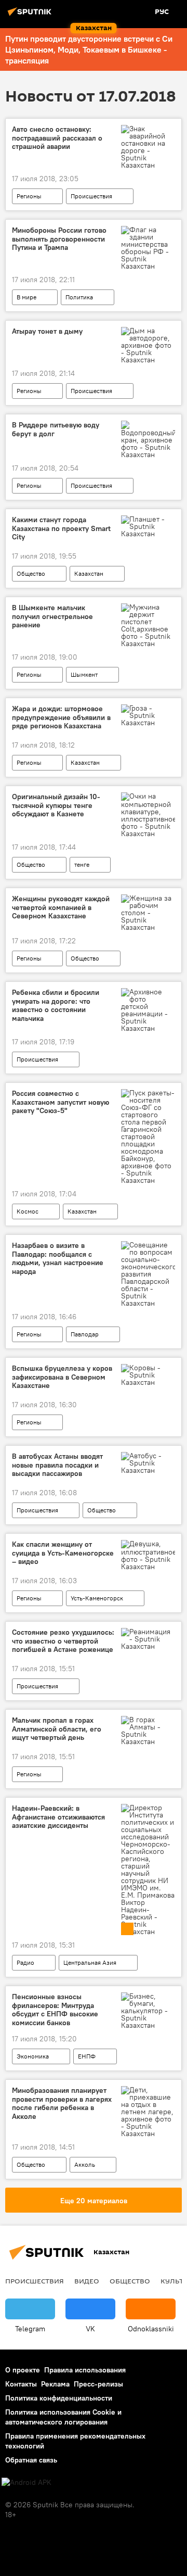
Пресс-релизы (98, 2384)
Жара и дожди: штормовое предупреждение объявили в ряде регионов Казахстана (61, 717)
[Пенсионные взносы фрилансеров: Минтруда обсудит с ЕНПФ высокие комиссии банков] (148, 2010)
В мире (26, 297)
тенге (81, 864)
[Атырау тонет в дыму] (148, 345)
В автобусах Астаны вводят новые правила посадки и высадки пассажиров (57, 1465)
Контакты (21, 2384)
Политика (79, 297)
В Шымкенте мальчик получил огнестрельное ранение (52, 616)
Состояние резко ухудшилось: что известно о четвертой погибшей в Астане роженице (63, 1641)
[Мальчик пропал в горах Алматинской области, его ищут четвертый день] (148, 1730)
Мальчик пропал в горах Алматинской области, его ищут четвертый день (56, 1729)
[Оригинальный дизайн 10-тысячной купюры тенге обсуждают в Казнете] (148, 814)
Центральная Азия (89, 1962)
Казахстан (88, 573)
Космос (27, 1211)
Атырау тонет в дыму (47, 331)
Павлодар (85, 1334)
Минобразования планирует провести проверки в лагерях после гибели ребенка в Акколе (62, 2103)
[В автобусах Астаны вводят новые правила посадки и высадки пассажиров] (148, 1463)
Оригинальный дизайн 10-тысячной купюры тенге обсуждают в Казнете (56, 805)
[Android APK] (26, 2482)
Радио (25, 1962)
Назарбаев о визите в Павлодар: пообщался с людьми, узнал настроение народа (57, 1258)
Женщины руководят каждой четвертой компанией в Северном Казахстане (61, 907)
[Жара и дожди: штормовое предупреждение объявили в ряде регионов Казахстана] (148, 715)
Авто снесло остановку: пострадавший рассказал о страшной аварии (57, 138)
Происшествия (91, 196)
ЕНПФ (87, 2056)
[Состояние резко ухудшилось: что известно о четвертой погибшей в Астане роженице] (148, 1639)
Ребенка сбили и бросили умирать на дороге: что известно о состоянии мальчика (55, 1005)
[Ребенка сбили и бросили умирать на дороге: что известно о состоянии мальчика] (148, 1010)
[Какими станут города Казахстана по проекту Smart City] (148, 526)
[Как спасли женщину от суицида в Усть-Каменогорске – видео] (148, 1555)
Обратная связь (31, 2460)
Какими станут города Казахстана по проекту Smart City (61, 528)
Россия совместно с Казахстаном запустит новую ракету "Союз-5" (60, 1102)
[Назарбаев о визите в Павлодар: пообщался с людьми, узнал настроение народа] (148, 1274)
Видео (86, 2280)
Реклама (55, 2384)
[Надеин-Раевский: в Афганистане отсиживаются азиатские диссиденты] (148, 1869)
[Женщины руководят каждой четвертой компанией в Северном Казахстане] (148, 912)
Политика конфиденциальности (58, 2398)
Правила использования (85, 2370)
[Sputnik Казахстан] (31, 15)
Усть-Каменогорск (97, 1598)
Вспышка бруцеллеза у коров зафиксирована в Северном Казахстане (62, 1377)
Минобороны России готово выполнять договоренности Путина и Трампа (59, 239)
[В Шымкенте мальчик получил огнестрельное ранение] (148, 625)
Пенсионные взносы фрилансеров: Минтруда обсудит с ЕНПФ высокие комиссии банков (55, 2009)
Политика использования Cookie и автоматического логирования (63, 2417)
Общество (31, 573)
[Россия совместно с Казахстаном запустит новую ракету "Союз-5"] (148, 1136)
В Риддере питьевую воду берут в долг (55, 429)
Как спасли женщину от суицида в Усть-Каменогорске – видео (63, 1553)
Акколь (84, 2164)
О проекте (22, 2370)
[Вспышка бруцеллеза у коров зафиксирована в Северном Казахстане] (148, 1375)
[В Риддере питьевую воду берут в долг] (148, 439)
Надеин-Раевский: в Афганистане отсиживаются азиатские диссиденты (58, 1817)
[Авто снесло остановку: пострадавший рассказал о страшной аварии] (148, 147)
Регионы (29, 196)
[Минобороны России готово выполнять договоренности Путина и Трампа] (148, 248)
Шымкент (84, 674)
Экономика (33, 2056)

= Task instructions =
Leave the pictures out and please restate exactly the lines running from the start of the material through the one with "Политика (79, 297)".

= Reply =
Пресс-релизы (98, 2384)
Жара и дожди: штормовое предупреждение объявили в ряде регионов Казахстана (61, 717)
[Пенсионные взносы фрилансеров: Минтруда обсудит с ЕНПФ высокие комиссии банков] (148, 2010)
В мире (26, 297)
тенге (81, 864)
[Атырау тонет в дыму] (148, 345)
В автобусах Астаны вводят новые правила посадки и высадки пассажиров (57, 1465)
Контакты (21, 2384)
Политика (79, 297)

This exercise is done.